Abstract
Purpose :
Application of tailored MRI sequences should improve diagnostic accuracy in acute optic neuritis (ON) and chronic optic neuropathy. This retrospective, observational study compares short tau inversion recovery (STIR) and 3D-fluid attenuation inversion recovery (FLAIR) in acute and chronic ON and correlates radiographic metrics to vision function and optical coherence tomography (OCT) structure.
Methods :
Orbital MRIs of 57 patients (56% female; mean age 50.8±16.7 years) with acute ON (n=15), chronic ON (n=31), or clinically normal (n=11) were retrospectively analyzed by masked neuroradiologists (2) and neuro-ophthalmologist (1) for presence of lesion, lesion signal normalized to normal frontal white matter, and lesion length.
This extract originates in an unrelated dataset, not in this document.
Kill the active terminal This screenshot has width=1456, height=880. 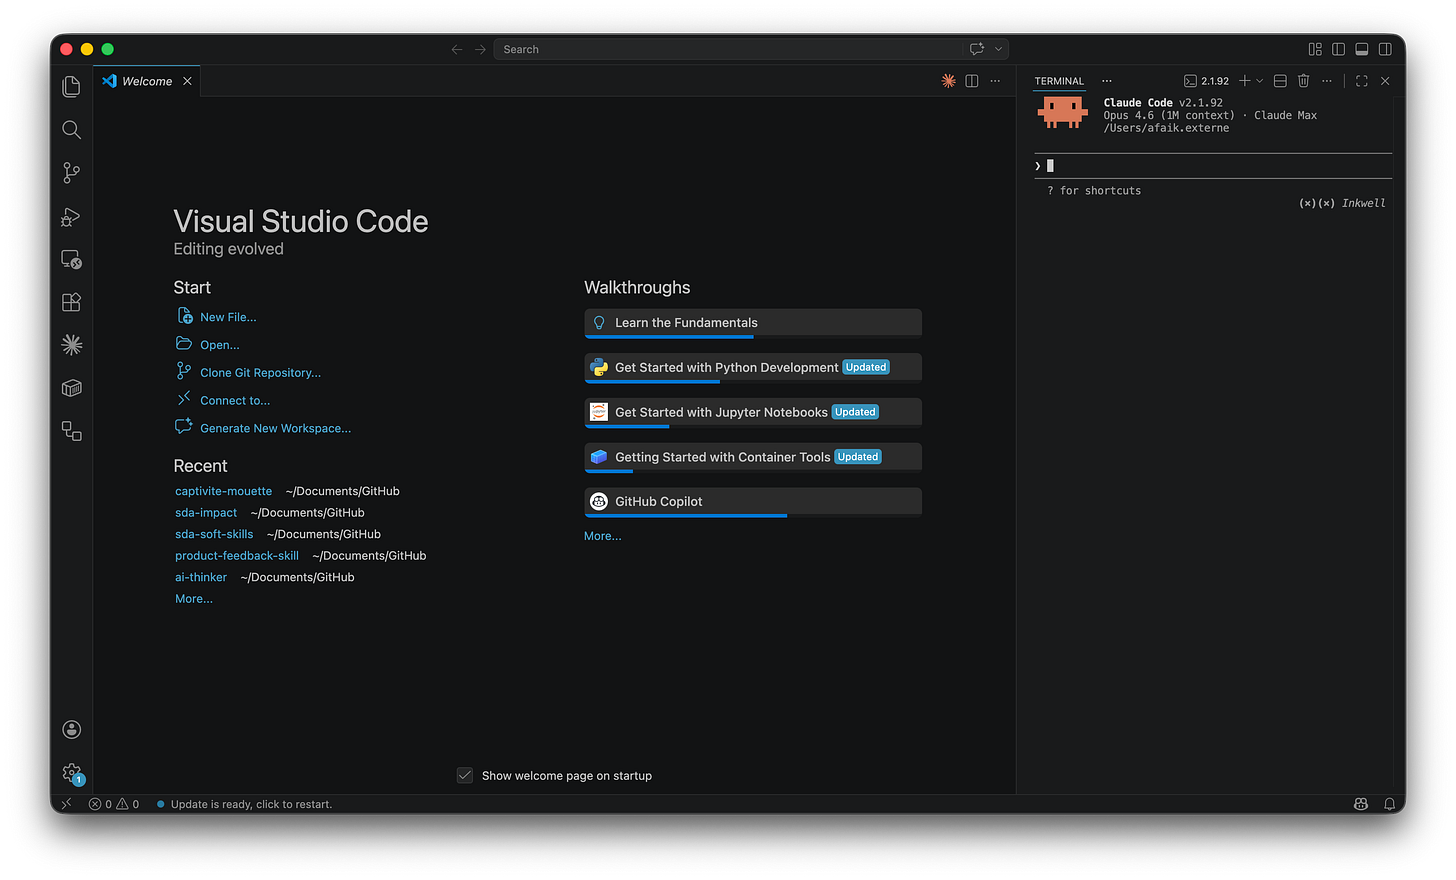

Clinical data included visual acuity (VA), OCT retinal nerve fiber layer (RNFL) and ganglion cell layer (GCL) thickness, and automated perimetry mean deviation (MD) at presentation and outcome.
Results :
The diagnostic accuracy per reader for acute and chronic ON were 73-100% and 58-71%, respectively, for STIR and 87-100% and 48-71%, respectively for 3D-FLAIR. Diagnostic accuracy for chronic ON was lower than acute ON for one reader on STIR and both readers on 3D-FLAIR (p=0.02). Average ROI of acute and chronic ON lesions were higher than clinically normal cases on STIR (p=0.01 and p<0.01, respectively) and 3D-FLAIR (p=0.07 and p=0.08, respectively). Presenting LogMar VA for acute ON correlated with mean lesion length (r=0.55) and ROI (r=0.54) on STIR (p<0.05). The mean lesion length on STIR correlated to presenting (r=-0.67) and final (r=-0.92) GCL in acute ON (p<0.01) and to RNFL (r=-0.44) and GCL (r=-0.48) in chronic ON cases (p<0.05). In acute ON, the mean lesion length on FLAIR correlated with the presenting GCL (r=-0.69, p<0.01); and the outcome GCL with the mean lesion ROI on STIR (r=-0.67, p<0.05). No MRI features correlated with final VA or MD for acute or chronic ON.
Conclusions :
3D-FLAIR and STIR have similar detection rates for ON lesions, but FLAIR had slightly greater sensitivity for acute ON. Use of a normalized quantitative ROI increased diagnostic accuracy for detecting abnormal signal. In acute ON, longer lesions and increased signal on STIR corresponded to worse presenting VA and greater structural loss reflected by OCT GCL and RNFL thinning, suggesting MRI might help predict outcome neuronal loss in acute ON.
This abstract was presented at the 2022 ARVO Annual Meeting, held in Denver, CO, May 1-4, 2022, and virtually.